La Passe-Miroir raconte l’histoire d’Ophélie, une jeune femme qui vit paisiblement sur l’Arche d’Anima – le monde a éclaté et se divise désormais en arches plus ou moins éloignées les unes des autres. Sur Anima, les gens ont des talents qui ont trait au monde de l’écrit ou des objets. Ophélie est elle-même responsable d’un musée car elle sait « lire » le passé des objets avec ses mains mais elle a aussi un autre talent : celui de traverser les miroirs pour se rendre d’un endroit à l’autre. Insouciante, elle mène une vie tranquille jusqu’à ce qu’on décide de la marier à Thorn, représentant du clan des Dragons, qui vit sur une autre arche : le Pôle, un milieu plutôt hostile. Déracinée, Ophélie va devoir apprendre à vivre au milieu des mensonges et des trahisons d’une cour déliquescente sans bien comprendre pourquoi elle a été choisie pour cette union.

En dehors de toute référence aux archives, je vous invite à lire ce livre fort bien écrit, plein de rebondissements et de suspense qui met en scène un personnage principal attachant et un univers foisonnant riche en personnalités et en événements.

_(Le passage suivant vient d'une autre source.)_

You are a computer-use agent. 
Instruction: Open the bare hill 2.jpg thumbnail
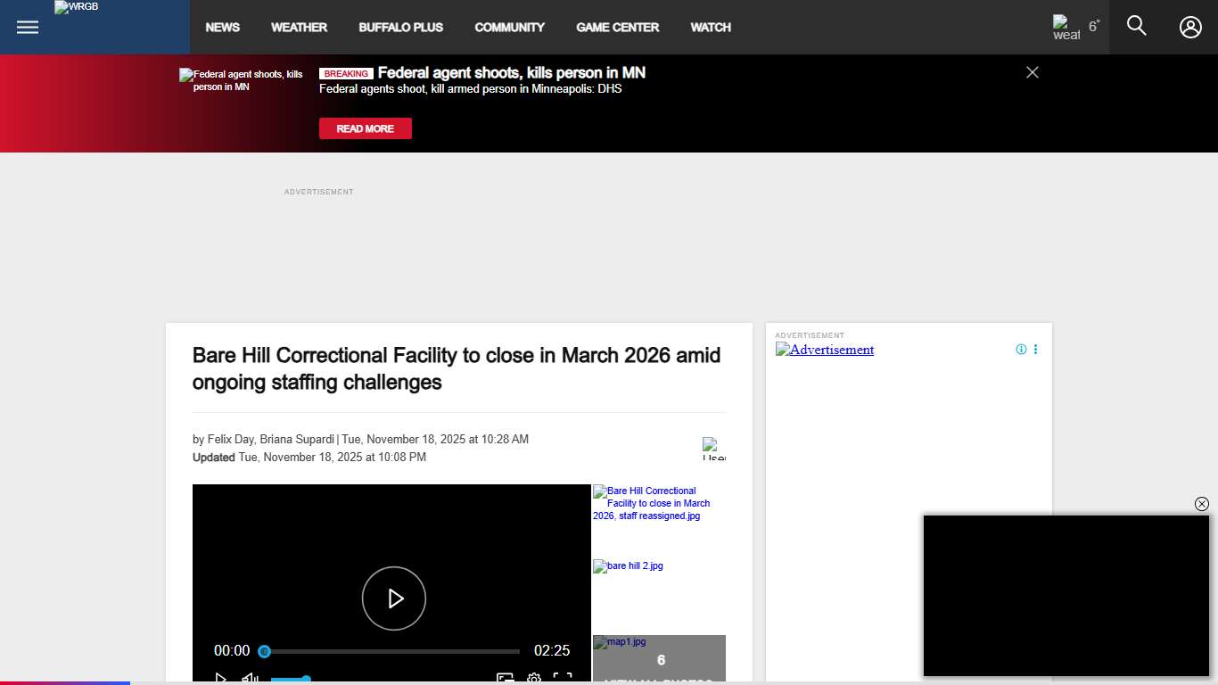[x=628, y=565]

Et les archives dans tout ça ??

Les références aux archives sont très présentes puisque le premier chapitre est tout bonnement intitulé « l’archiviste ». Le premier endroit que le lecteur découvre, ce sont les Archives familiales. Sur Anima, les bâtiments et les objets ont une âme et ont donc des humeurs et des réactions assimilables à celles des humains. Étonnement, le bâtiment des archives est toujours de mauvaise humeur et n’aime pas les usagers qui ne respectent pas les heures d’ouverture. Bon en même temps, s’il y a des horaires, c’est pour qu’on les respecte non – comment ça je suis de mauvaise foi ?

Il semble que, comme son nom d’archives familiales l’indique, le bâtiment renferme avant tout des documents d’état-civil puisqu’on passe devant des rayons hébergeant des registres de naissance, décès et dispense de consanguinité. Les archives conservent aussi des récits d’explorations des autres arches et notamment du Pôle où les ancêtres d’Ophélie sont déjà passés et en donnent une description peu engageante et quelque peu énigmatique.

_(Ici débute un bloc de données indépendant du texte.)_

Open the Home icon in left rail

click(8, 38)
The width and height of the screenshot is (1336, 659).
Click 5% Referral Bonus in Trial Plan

Les conditions de conservation ne sont toutefois pas idéales puisque l’auteure insiste à plusieurs reprises sur le froid qui règne dans le bâtiment et l’existence de chambres froides. Un peu plus loin, notre petit cœur d’archiviste frémit d’horreur en lisant que les archives ont été déposées « sous la voûte froide des caves »….et c’est le drame quand on réveille son conjoint qui dormait à côté en hurlant de désespoir : JAMAIS D’ARCHIVES DANS LES CAVES HUMIDES !!!!!!!!!!! Tout cela empire encore quand on lit qu’il ne règne pas plus de 10 degrés dans la pièce. Les pièces ont au moins l’air d’être ventilée par des courants d’air, on se console comme on peut.

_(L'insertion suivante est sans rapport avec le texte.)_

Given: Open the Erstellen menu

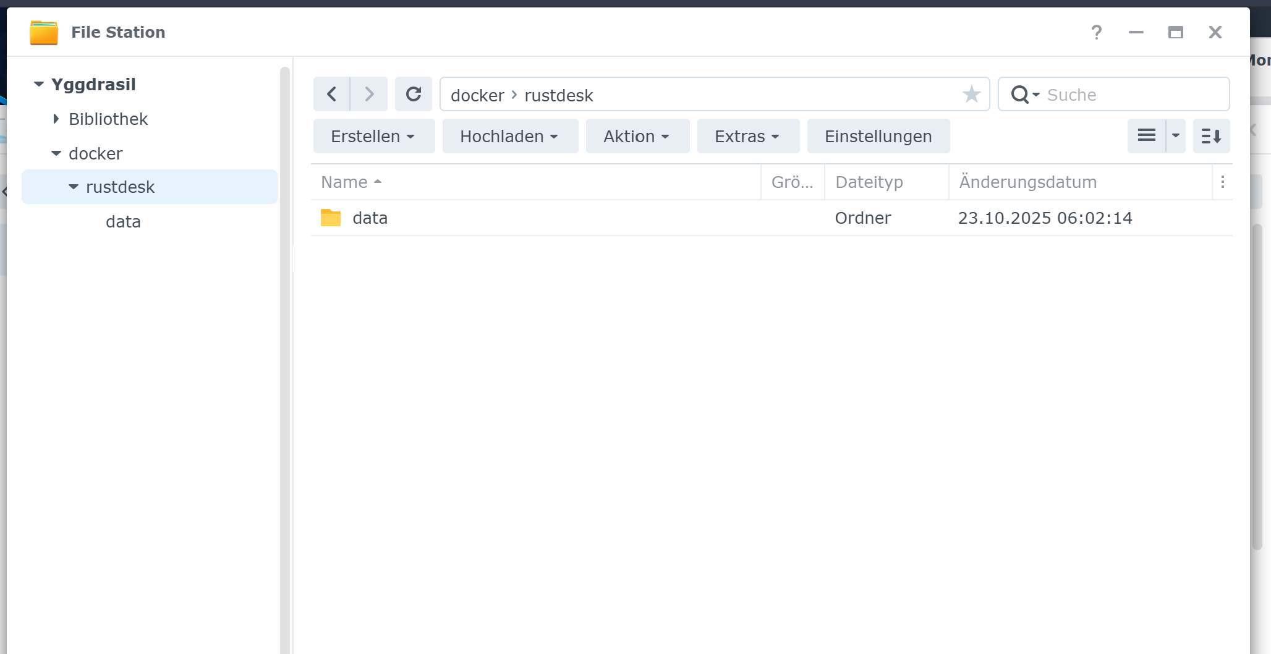Looking at the screenshot, I should point(373,136).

Par contre, la nécessité de garder les archives à l’abri de la lumière semble respectée : on consulte les documents à la lumière de « veilleuses électriques ». La consultation se fait à l’aide de gants propres.

Il existe également des archives soumises à une communication restreinte puisqu’une des pièces est interdite au public et on apprend qu’il s’agit d’une collection privée dont la lecture est réservée aux archivistes. Malgré tout, Ophélie pénètre dans la pièce interdite où la devise des archivistes est gravée : « Artémis – l’esprit de famille des Animistes – nous sommes les gardiens respectueux de ta mémoire« . Ce lieu est décrit comme fascinant : c’est là que sont conservés les documents les plus importants de l’histoire de l’Arche. Notons encore une fois que la lecture de ces archives n’est pas ouverte à tous ce qui souligne leur caractère sensible. Ces documents sont conservés dans des reliquaires, sous des cloches dont on espère qu’elles laissent circuler un peu d’air là aussi, même si on s’inquiète un peu en lisant : « un registre y tombait en décomposition et son encre avait été pâlie par le temps », tu m’étonnes : des archives confinées dans une cave à 10 degrés, on ne fait pas de miracle ! Et c’est sans compter sur la poussière qui, bien évidemment, saupoudre le tout. Fort heureusement, on apprend avec soulagement que la tante d’Ophélie a le talent de de restaurer les documents et les livres et a sauvé « de la décomposition des archives d’une grande valeur historique ». On l’aura compris, elle ne manque visiblement pas de boulot vu les conditions dans lesquelles ces pauvres archives sont conservées.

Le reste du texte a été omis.